◆ **Предложенный отрывок**
Сегодня снегопад, мягкий, крупный, пушистый снег.

5 января

 

В отделении ТАСС весь день добивался прямого провода. Дважды (прерывали!) разговаривал с Москвой.

 

Отмена поездки в Москву! Ура!

 

А пропуск ПУРККА продлен Куликом до 15-го. Я опять полноправный корреспондент!

 

В ДКА добирался в темноте, под обстрелом, пешком. Здесь Н. Тихонов честил Е. Рывину за плохие стихи о погибшем комиссаре Журбе. Я принял участие в том же.

 

Прекрасный «В последний час»: взяты Нальчик, Прохладное и др. Ясно: немцам надо немедленно убираться с Северного Кавказа, либо будут и здесь окружены, истреблены.

6 января

 

Работа в ДКА.

 

Вечером воздушная тревога. Вести: взяты Баксан и пр. Большие трофеи. Весело!

На выносном командном пункте

7 января

 

Мороз — 15 градусов. Солнце. Началась настоящая зима. Значит: наступать можно! Добирался до армии прежними способами.

 

Сегодня наблюдал: чертящие белыми полосами небо фашистские разведчики и белые клубки разрывов наших зенитных над городом. Но тревоги не объявлялось.

 

8 января. Мороз — 23 градуса, солнечный день, жесткий дым из труб, крепкая зима!..

◆ **Условие задачи**
Кто из людей назван по фамилии в дневниковом отрывке выше? Строки далее взяты из другого источника.

◆ **Исходные данные**
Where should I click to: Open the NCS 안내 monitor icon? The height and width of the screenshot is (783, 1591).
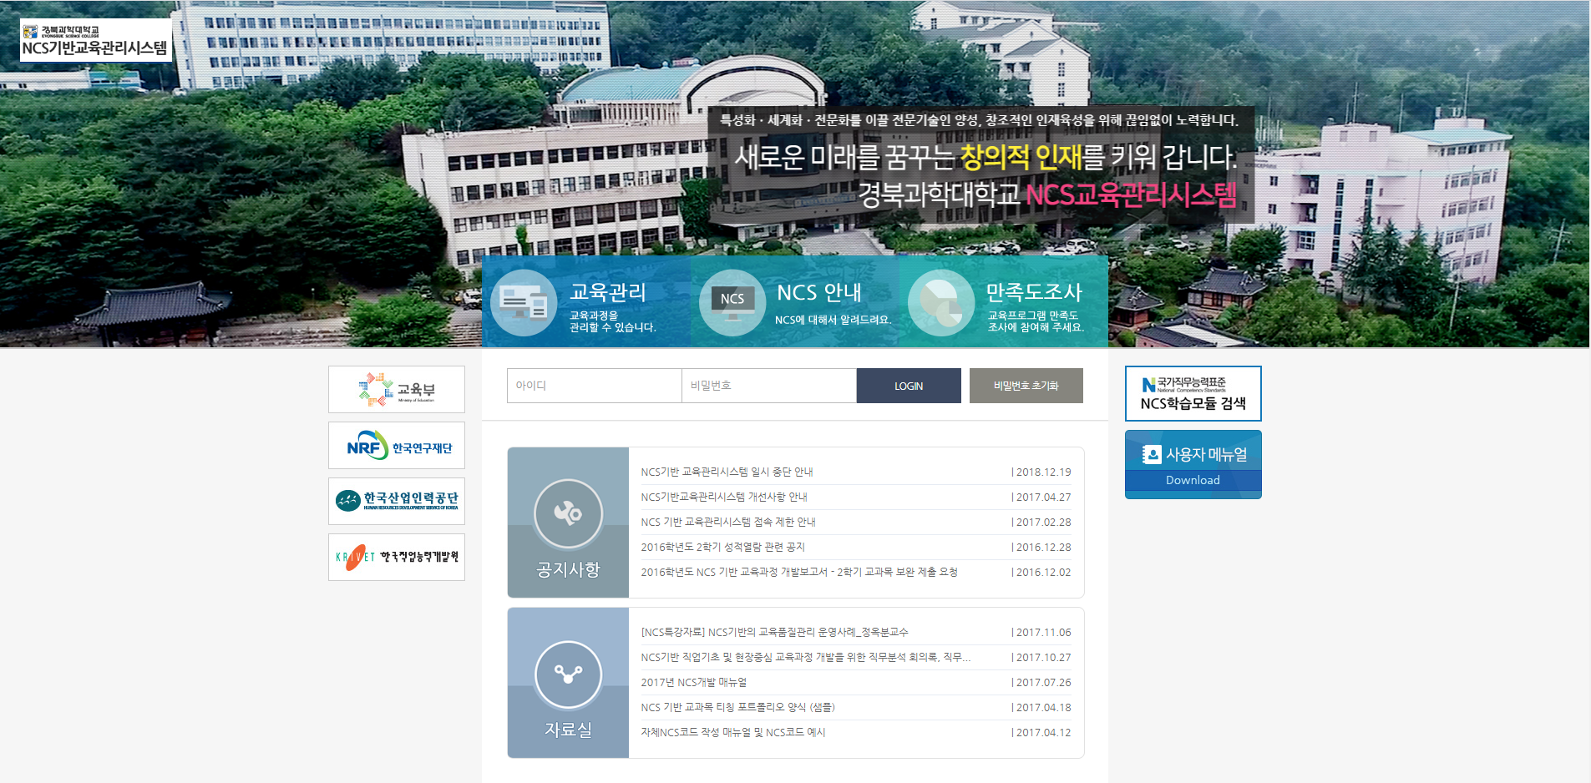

◆ **Результат**
Кулик, Н. Тихонов, Е. Рывина, Журба.